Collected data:
___

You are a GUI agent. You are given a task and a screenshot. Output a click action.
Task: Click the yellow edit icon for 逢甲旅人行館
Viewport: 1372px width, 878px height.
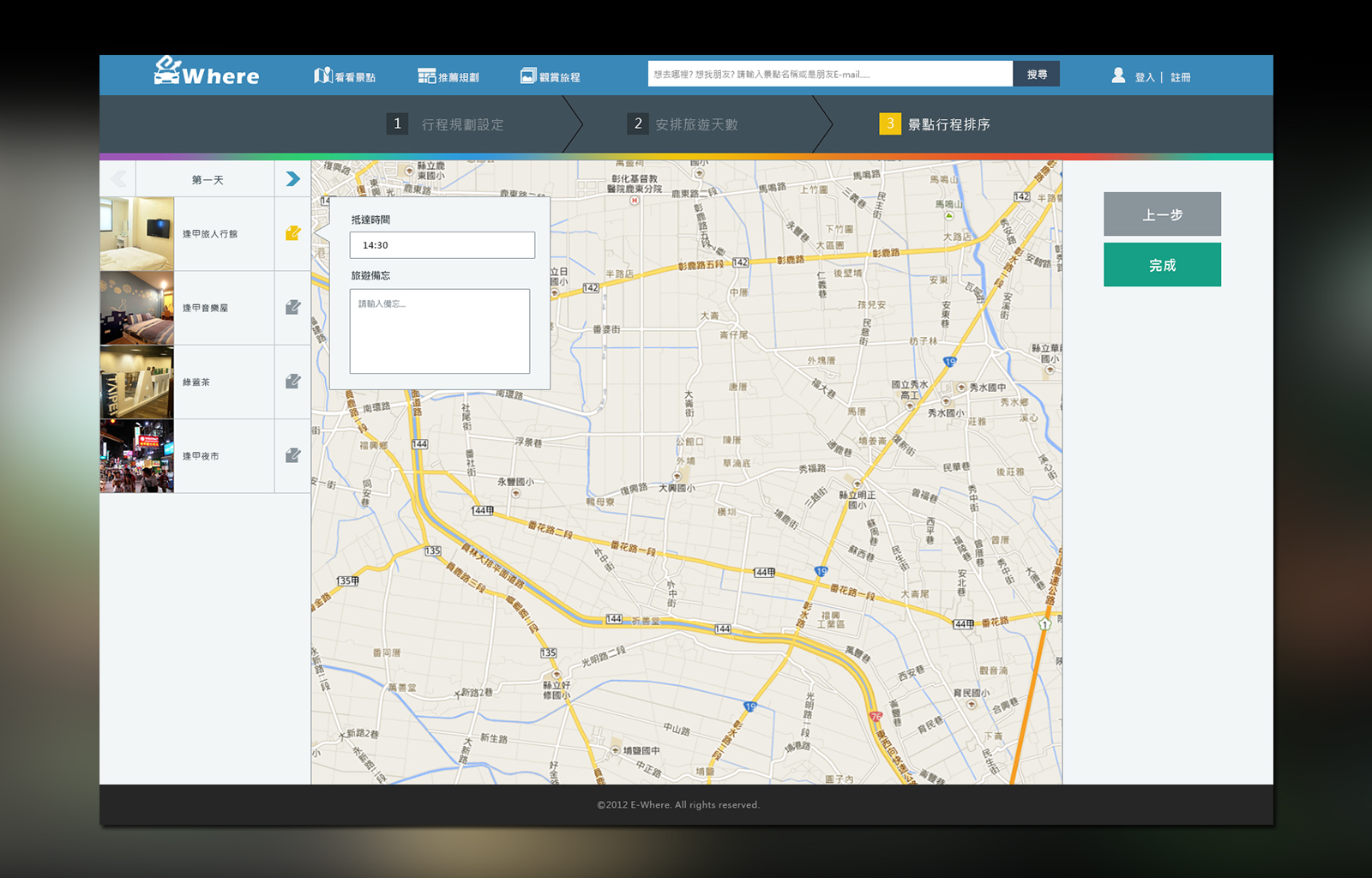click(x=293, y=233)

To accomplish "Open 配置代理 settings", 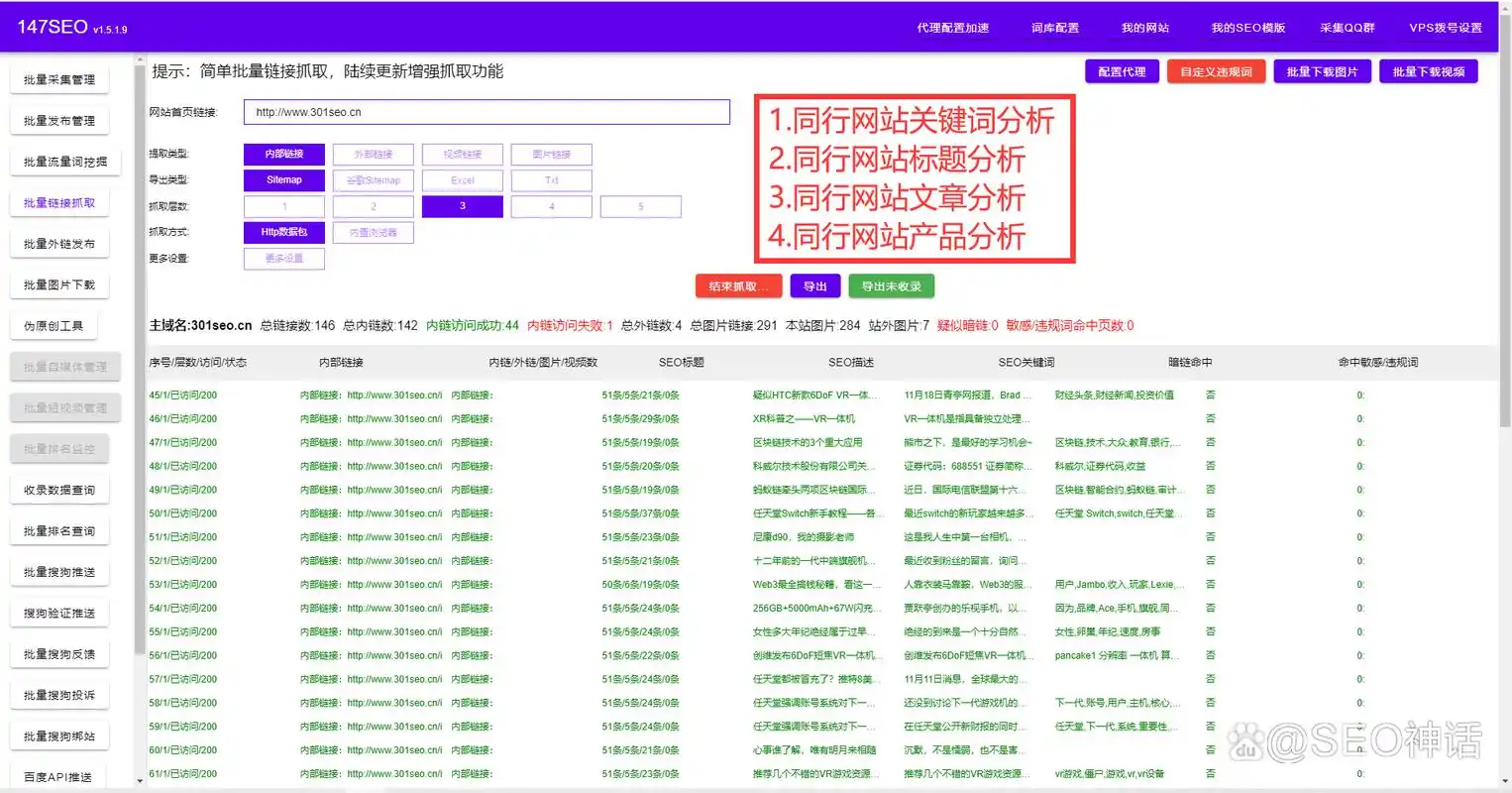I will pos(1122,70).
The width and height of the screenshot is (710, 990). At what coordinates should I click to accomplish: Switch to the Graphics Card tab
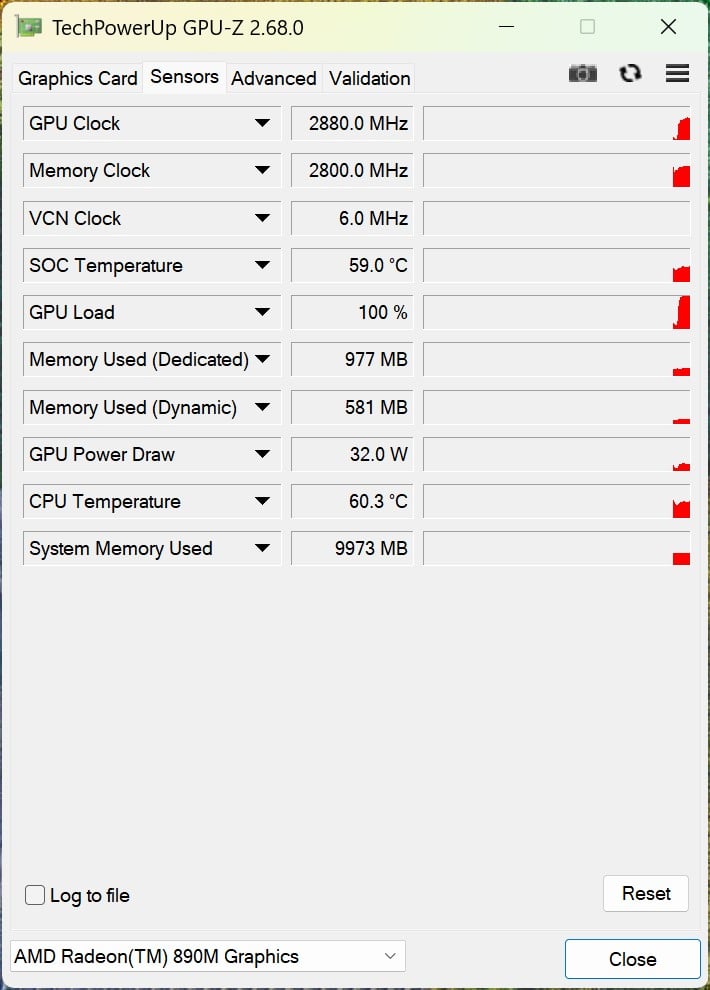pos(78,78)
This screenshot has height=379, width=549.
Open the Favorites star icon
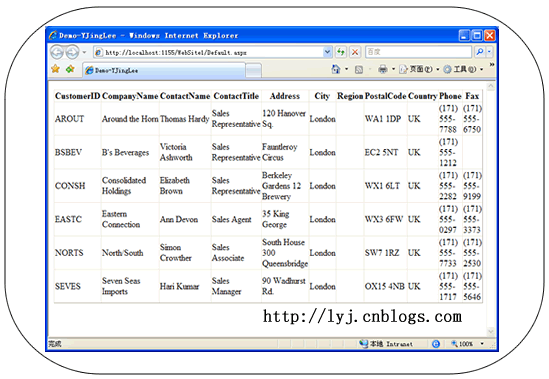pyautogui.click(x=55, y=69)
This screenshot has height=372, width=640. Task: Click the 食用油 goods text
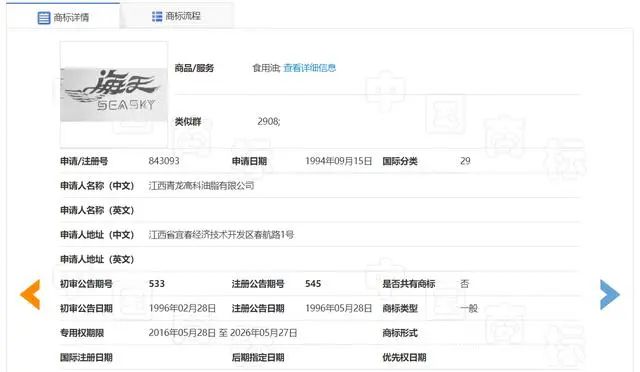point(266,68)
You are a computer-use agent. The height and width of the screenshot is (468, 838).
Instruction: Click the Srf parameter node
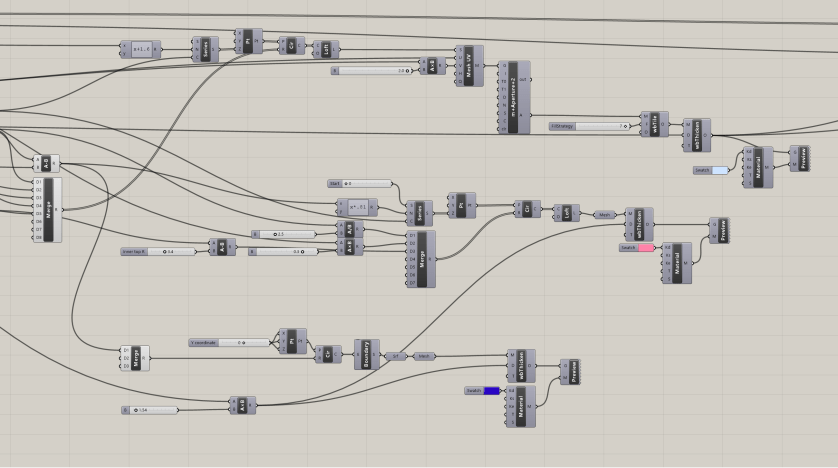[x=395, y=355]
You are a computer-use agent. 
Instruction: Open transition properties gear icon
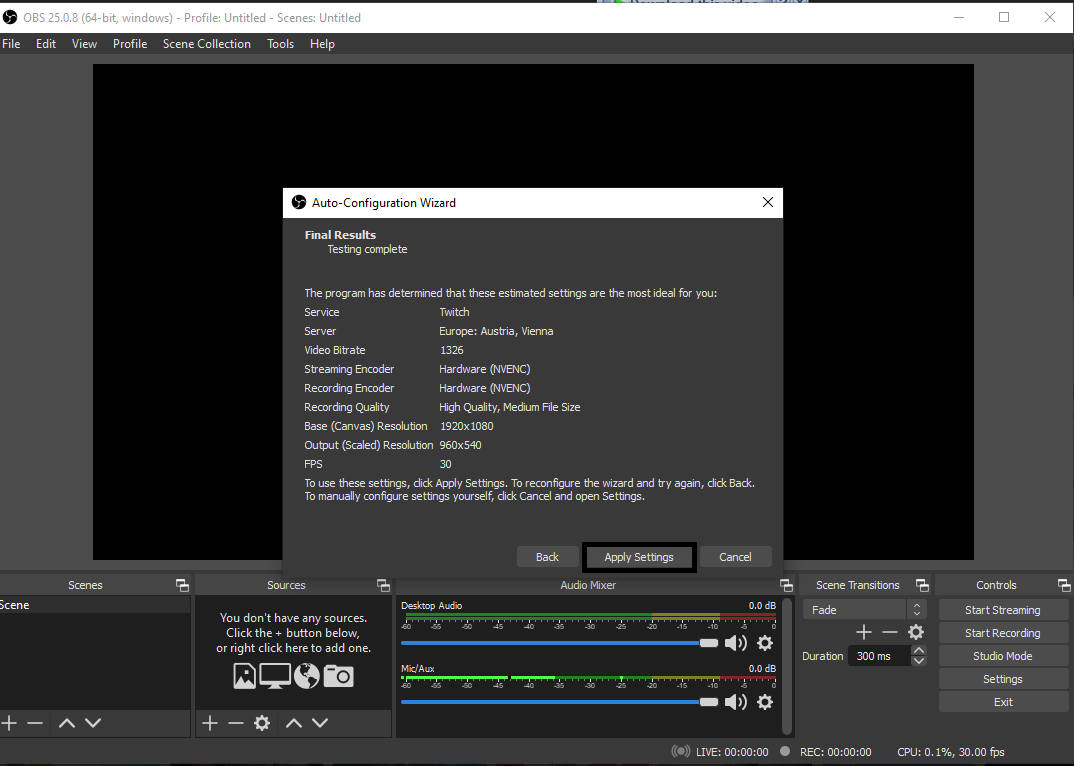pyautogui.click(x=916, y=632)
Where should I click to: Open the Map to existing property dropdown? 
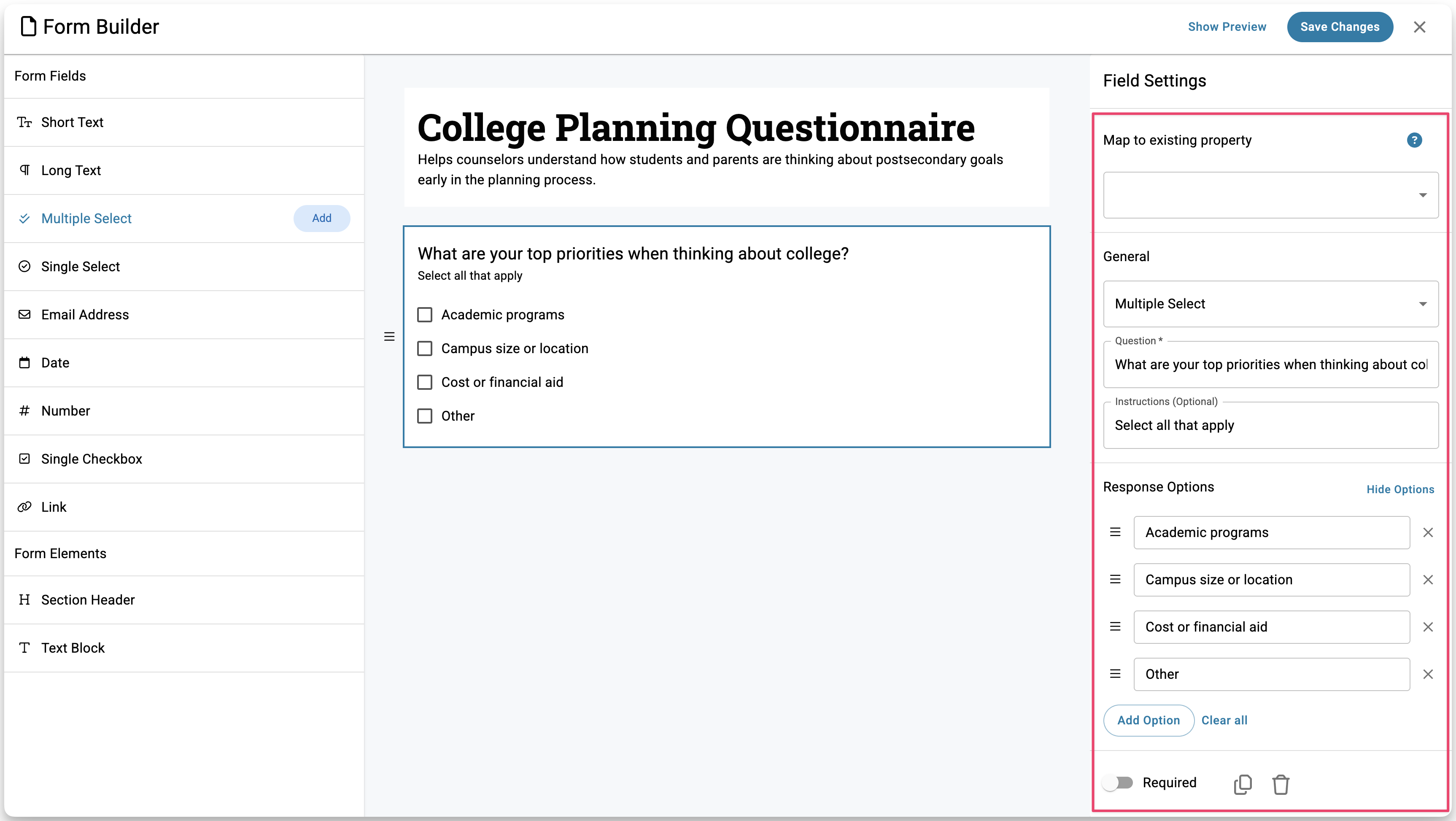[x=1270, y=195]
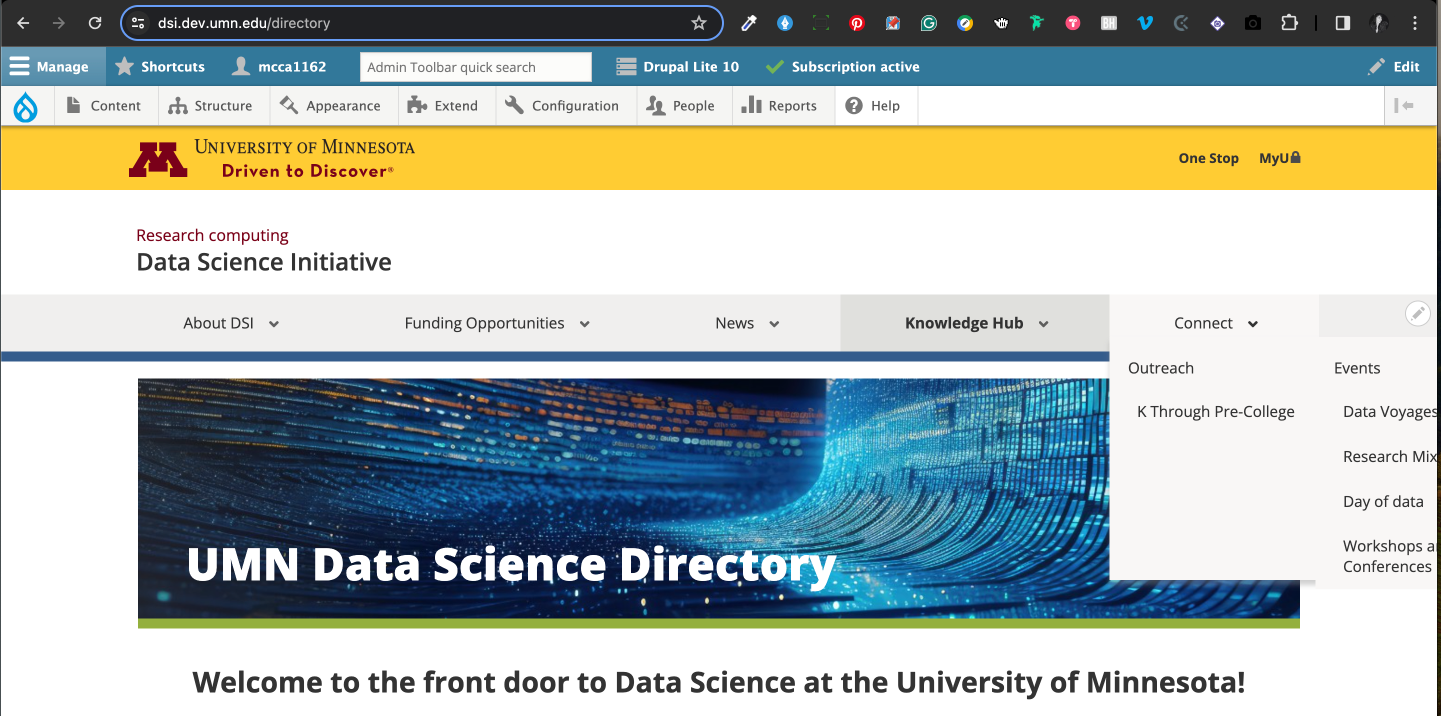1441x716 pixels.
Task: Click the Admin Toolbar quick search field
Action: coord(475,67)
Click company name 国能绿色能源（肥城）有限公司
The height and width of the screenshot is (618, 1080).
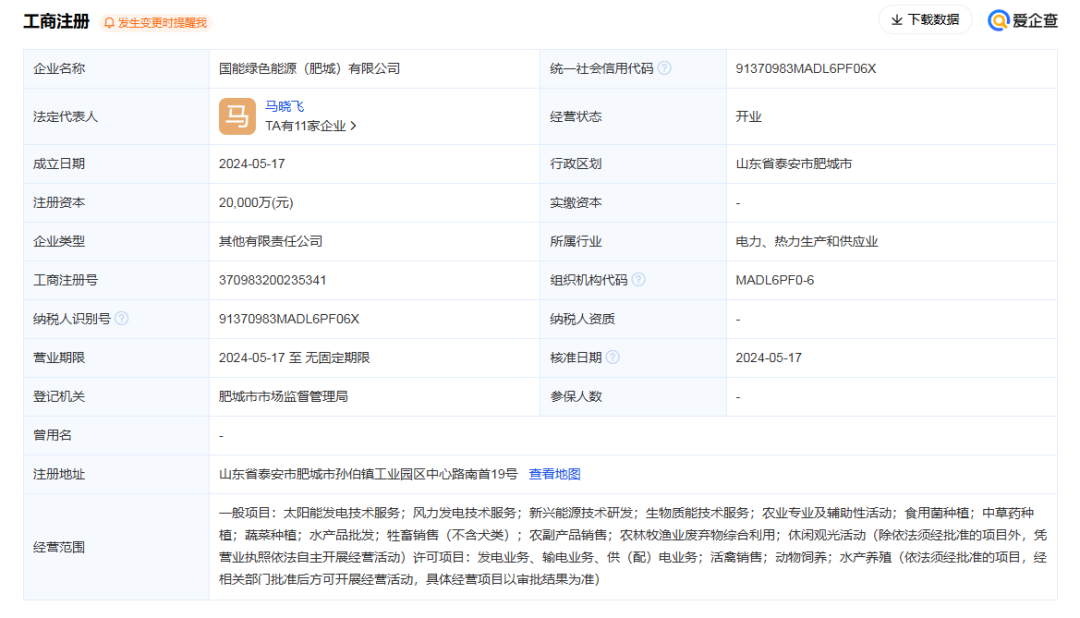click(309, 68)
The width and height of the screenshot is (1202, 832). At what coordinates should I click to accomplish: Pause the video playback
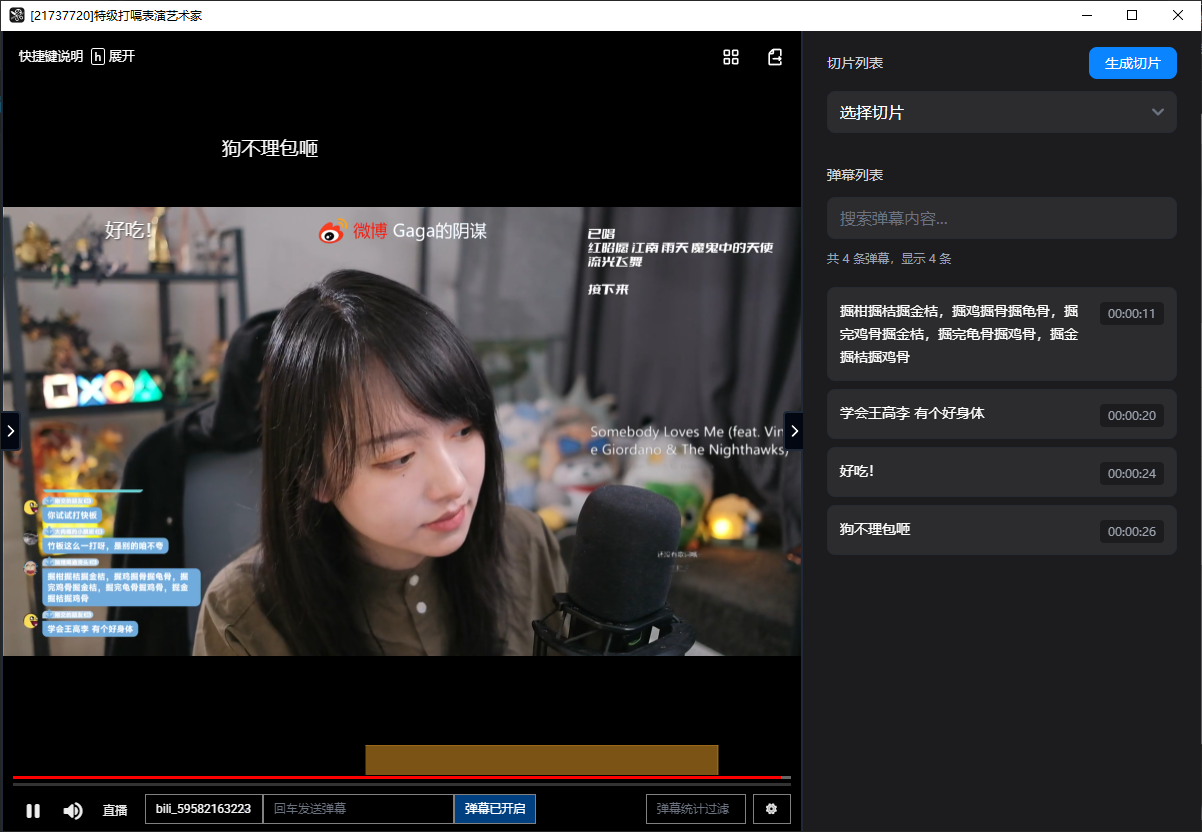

___

● WORK TO BE COMPLETED
How many of the lines above include "agent"? Only the number should be given.

● WRITTEN SOLUTION
3